Dataset entries:
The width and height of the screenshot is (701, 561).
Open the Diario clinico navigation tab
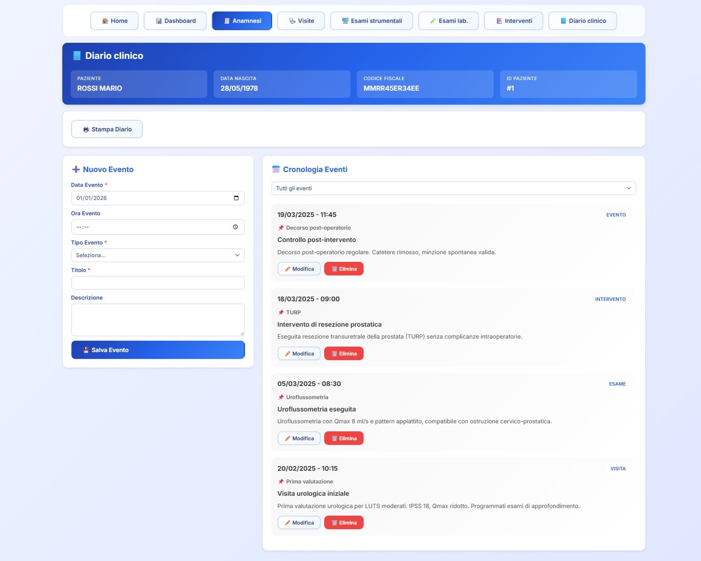point(582,21)
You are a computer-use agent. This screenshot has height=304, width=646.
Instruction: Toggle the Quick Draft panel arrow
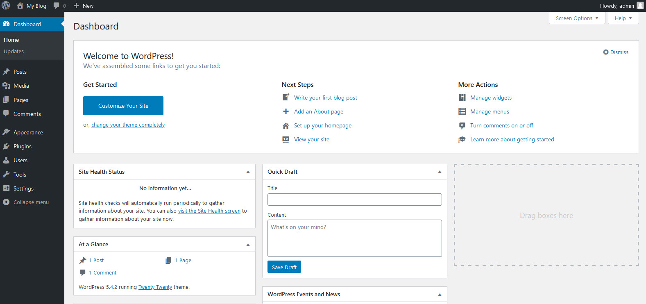[x=440, y=172]
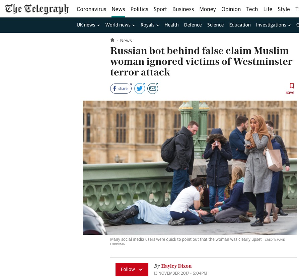The width and height of the screenshot is (299, 280).
Task: Open the Science subsection
Action: (215, 25)
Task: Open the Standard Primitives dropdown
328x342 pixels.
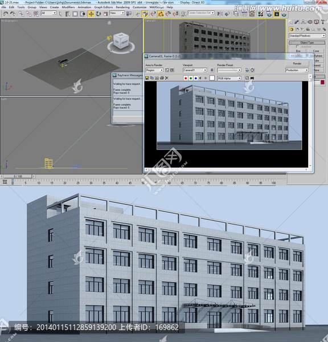Action: click(x=307, y=36)
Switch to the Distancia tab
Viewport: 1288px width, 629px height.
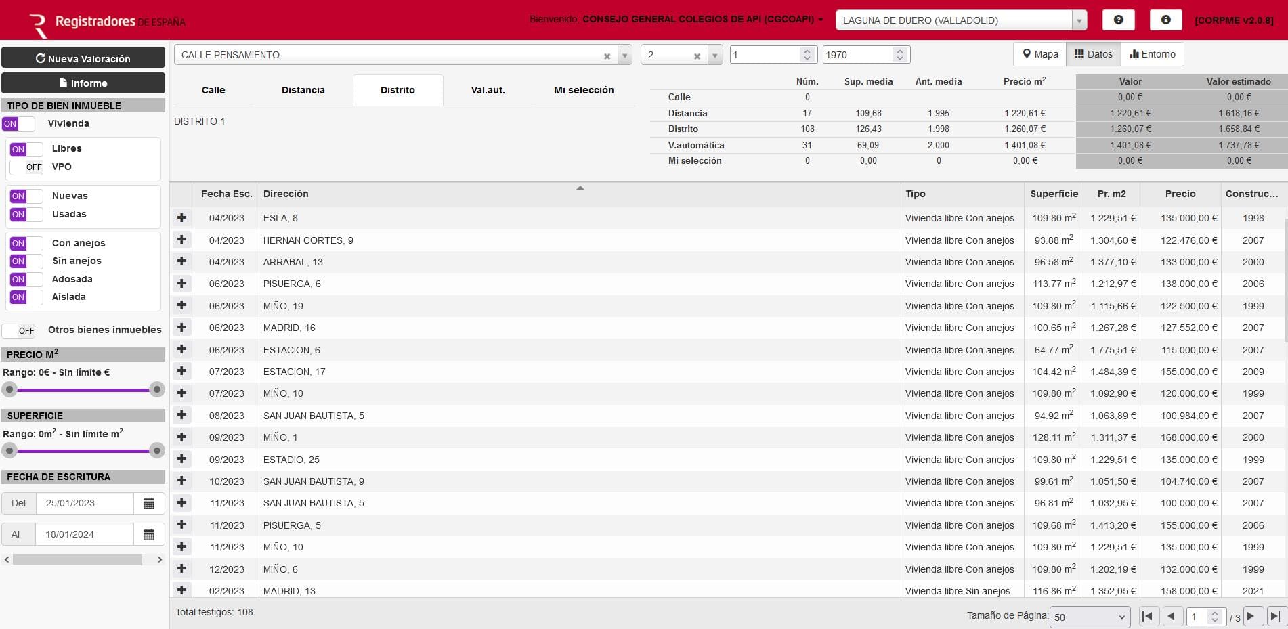pyautogui.click(x=303, y=90)
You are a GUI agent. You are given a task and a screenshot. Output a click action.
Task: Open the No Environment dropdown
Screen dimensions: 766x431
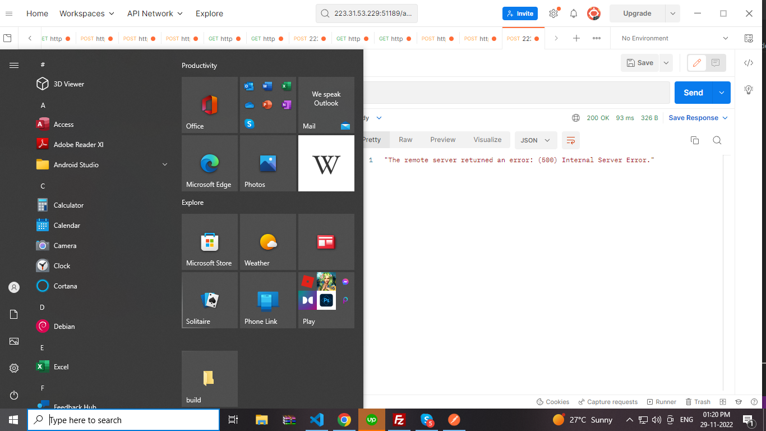click(x=675, y=38)
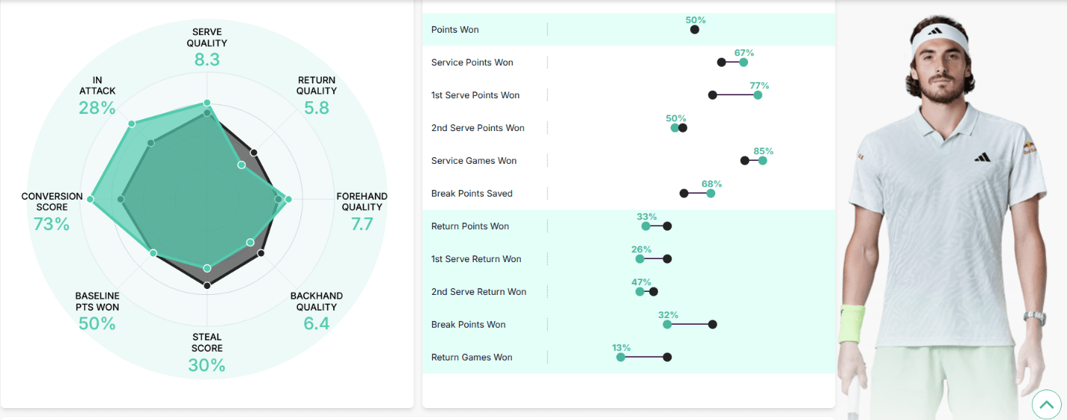Select the 2nd Serve Points Won label
The height and width of the screenshot is (420, 1067).
tap(478, 128)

◆ **About this exercise**: Every record above should be set down exactly, with the pictures left out.

◆ **Answer box**:
The width and height of the screenshot is (701, 561).
Open the Diario clinico navigation tab
point(582,21)
You are a computer-use agent. This screenshot has height=304, width=646.
Instruction: Toggle the Quick Draft panel arrow
[x=440, y=172]
The width and height of the screenshot is (299, 280).
Task: Open the Science subsection
Action: (215, 25)
Task: Open the Standard Primitives dropdown
328x342 pixels.
Action: click(x=307, y=36)
Switch to the Distancia tab
Viewport: 1288px width, 629px height.
pyautogui.click(x=303, y=90)
You are a GUI agent. You are given a task and a screenshot. Output a click action.
Task: Open the No Environment dropdown
Screen dimensions: 766x431
click(x=675, y=38)
Select the 2nd Serve Points Won label
The height and width of the screenshot is (420, 1067).
tap(478, 128)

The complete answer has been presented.